The maiming of his guitar-picking hand gave him a characteristic heavy-handed style, an attribute which, like his dedication to music, was to stick with him for the rest of his life.
Leadfinger is on tour with their fourth album, No Room At The Inn, supporting ex-Radio Birdman guitar-slinger Deniz Tek across Australia.
While Leadfinger is a cult underground phenomenon, the band is widely regarded around the world, as is Stew himself, who has been on the brink of mainstream success many times.
He was a member of the seminal Proton Energy Pills, which teetered on the edge of international stardom in the '80s.
"We kinda got in the next big thing category, but then we split up. We were so young, it was all so tenuous," he says.

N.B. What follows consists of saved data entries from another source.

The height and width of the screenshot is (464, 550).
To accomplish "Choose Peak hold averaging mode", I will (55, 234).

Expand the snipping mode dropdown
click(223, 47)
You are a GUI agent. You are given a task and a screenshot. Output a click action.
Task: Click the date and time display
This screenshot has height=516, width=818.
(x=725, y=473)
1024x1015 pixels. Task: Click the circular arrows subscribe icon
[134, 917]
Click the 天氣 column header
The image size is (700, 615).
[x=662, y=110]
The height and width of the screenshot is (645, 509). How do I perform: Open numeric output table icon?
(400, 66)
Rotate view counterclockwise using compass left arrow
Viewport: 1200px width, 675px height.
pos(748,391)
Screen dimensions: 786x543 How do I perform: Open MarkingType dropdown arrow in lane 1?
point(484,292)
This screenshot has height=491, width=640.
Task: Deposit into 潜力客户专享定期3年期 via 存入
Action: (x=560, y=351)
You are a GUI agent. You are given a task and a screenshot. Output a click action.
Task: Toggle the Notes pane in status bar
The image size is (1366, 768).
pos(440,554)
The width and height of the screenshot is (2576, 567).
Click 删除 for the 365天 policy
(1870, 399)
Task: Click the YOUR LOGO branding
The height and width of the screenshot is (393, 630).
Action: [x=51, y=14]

More reverses were to follow.
"Another band I was in, The Yes Men, had a world tour lined up, but the singer OD'd, so it all went down the tubes. Asteroid B612 were on the brink, really going places, but it all fell apart really suddenly, we just didn't get on together."
These disasters failed to deter Stew. Having moved back to his home town of Wollongong, where he mows lawns for a living, he's happy to keep producing his own albums.
"One day I sat down and thought about it and decided I just like playing guitar and writing songs and that's what I've always done.
"Plenty of times I've felt ready to pack it in, but it's never been about success. I need that outlet. I'm not good at expressing emotion in conversation, but put a guitar in my hands and that's when I let it out."
Leadfinger is renowned as a rock band with a fine flair for melody and a distinctive, almost folk-rock sound.
"I listen to a lot of Irish rock - Thin Lizzy, Van Morrison. Those bands were good at blending rock with their own roots. No Room has that ¾ time and I wrote on a 12-string guitar - a very powerful instrument. Harmonies are easy and the simplest chord progression sounds amazing.
"I also love the electric guitar and coming up with kooky riffs."
Equally important is lyrical content.
"I'm very conscientious about the lyrics... if I wasn't a musician I'd probably be a poet. Poetry's a marginalised thing, like original rock'n'roll," Stew says.
The marginalisation of rock'n'roll, hand-in-hand with the closing down of revered venues across Australia, is a theme which crops up in the artwork of No Room.
"We had photos of this place in Western Sydney called El Caballo Blanco, where people used to go to see dancing horses and that connected. They were really interesting photos of a run-down motel. Australian music was built on pubs and clubs that are now struggling," Stew says.
Stew sees this as symptomatic of the state of modern music.
"A lot of songs don't sound real any more. There's no flaws, it's almost hyper-real. I'm kind of revolted by it and also in awe of it.
"I know that to get to that point costs a lot of money. And we don't have a lot of money. So we just put out what's real for us."
Meanwhile, he enjoys the camaraderie of being in a band and staying true to his vision.
"I've got no illusions. I've always had this thing that I'm happy to play to 100 people a night. Some people go fishing or play golf or are into their cars. I love writing songs and playing guitar."
Leadfinger and Deniz Tek play the Lismore Bowlo on Friday, March 8. Tickets are $15.